• ACTIVITY:
Look through the material below and give the number of lines where the string "height" appears, without any other words.

• SOURCE MATERIAL:
┄┄┄┄┄┄┄┄┄┄┄┄┄┄┄┄┄┄┄┄

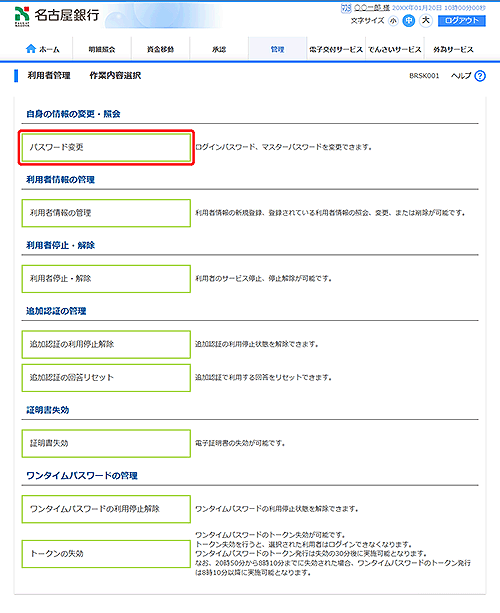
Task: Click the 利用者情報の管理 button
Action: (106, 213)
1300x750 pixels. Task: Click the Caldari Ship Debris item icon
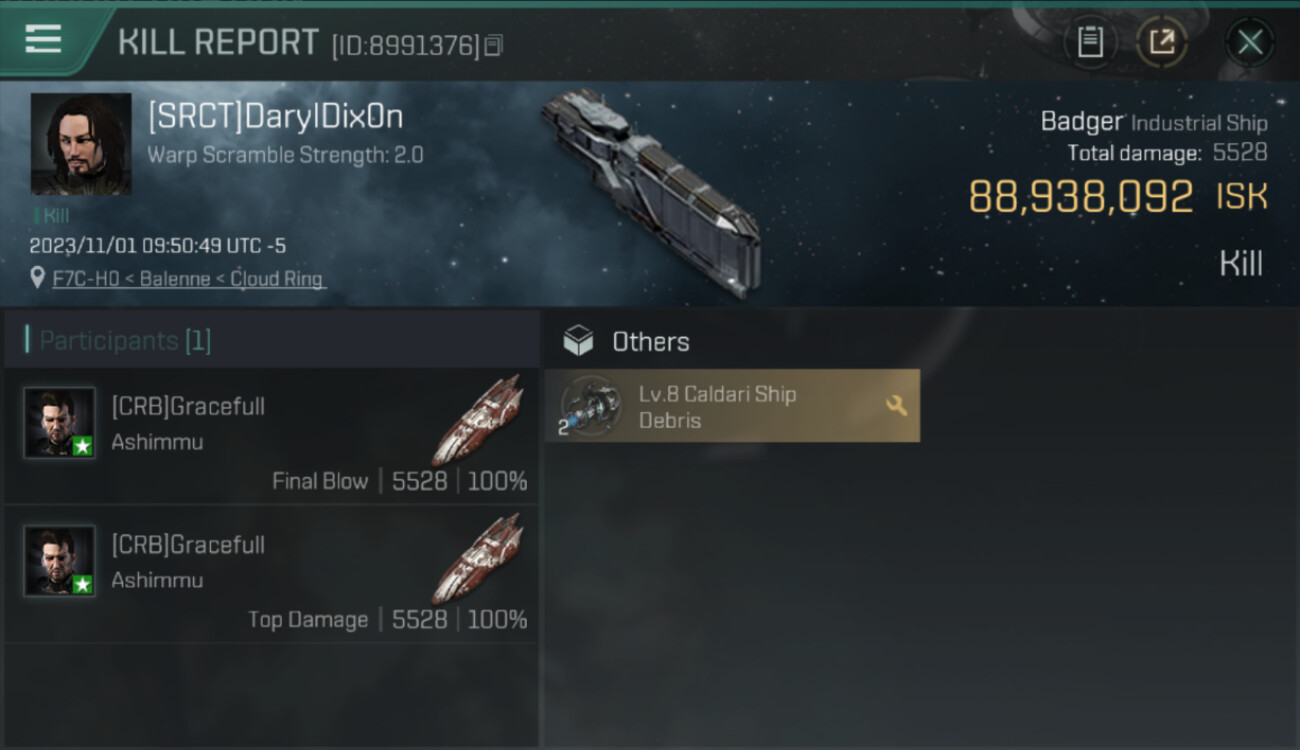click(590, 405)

┄┄┄┄┄┄┄┄┄┄┄┄┄┄┄┄┄┄┄┄

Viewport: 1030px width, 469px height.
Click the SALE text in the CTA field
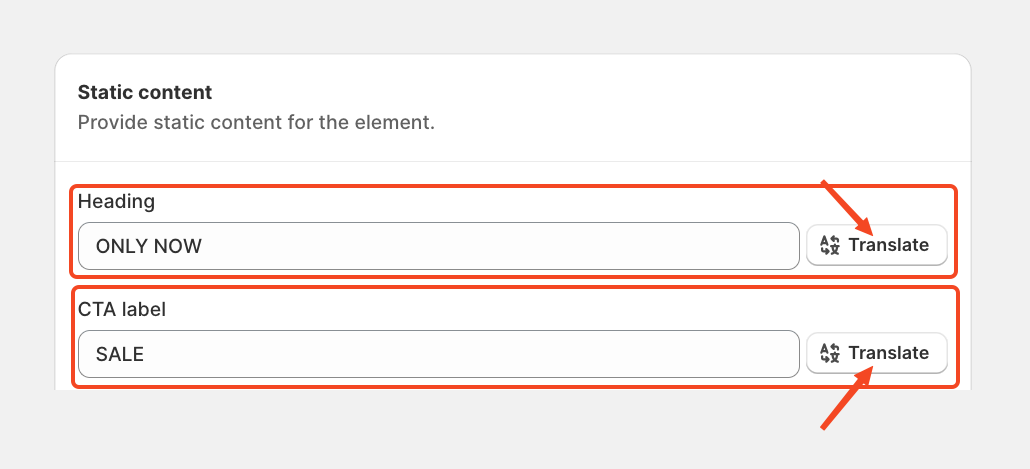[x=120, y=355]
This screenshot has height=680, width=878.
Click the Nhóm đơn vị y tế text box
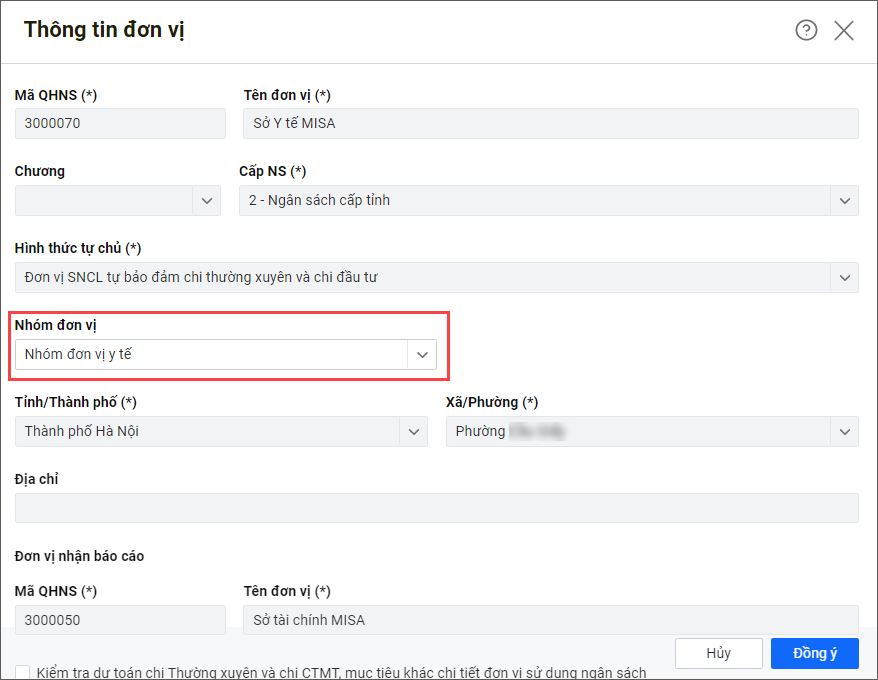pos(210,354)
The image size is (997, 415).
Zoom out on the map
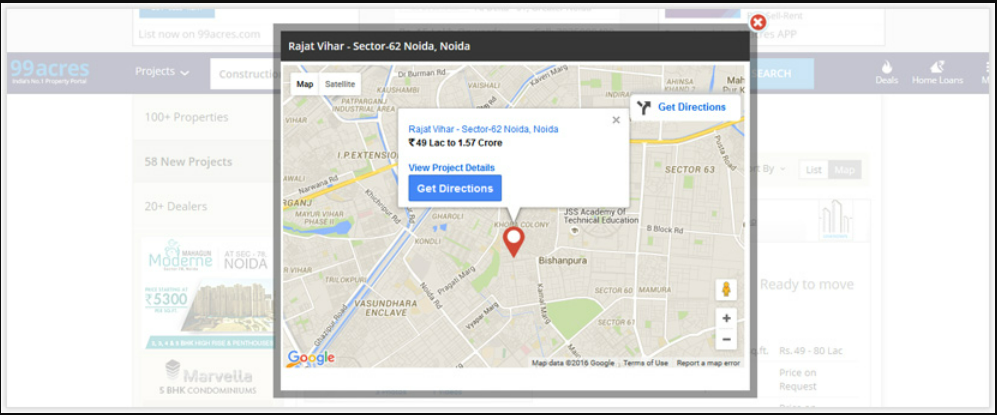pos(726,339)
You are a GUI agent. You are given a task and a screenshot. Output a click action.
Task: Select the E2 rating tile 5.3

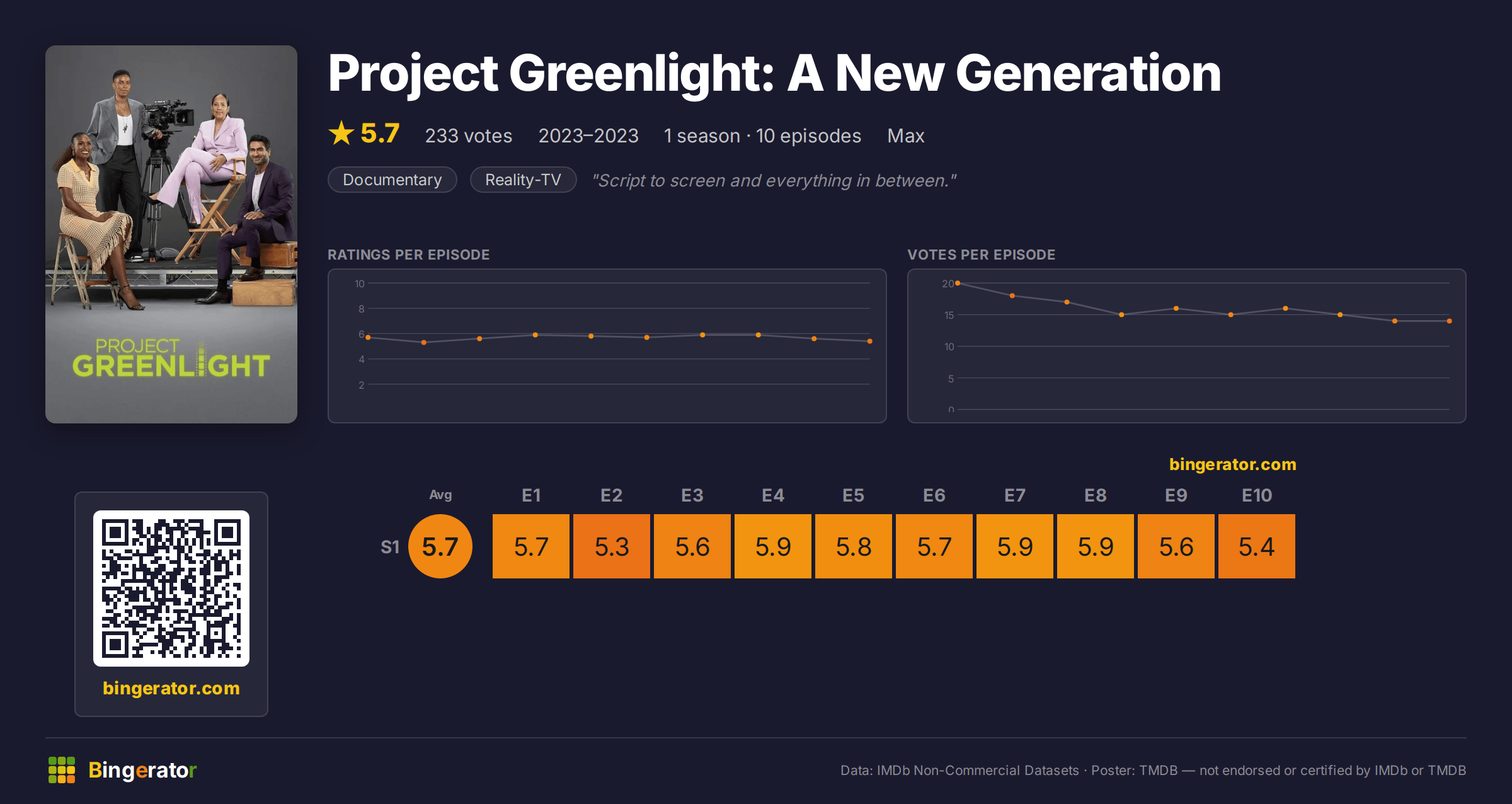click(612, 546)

┄┄┄┄┄┄┄┄┄┄┄┄┄┄┄┄┄┄┄┄

• ANSWER SECTION:
2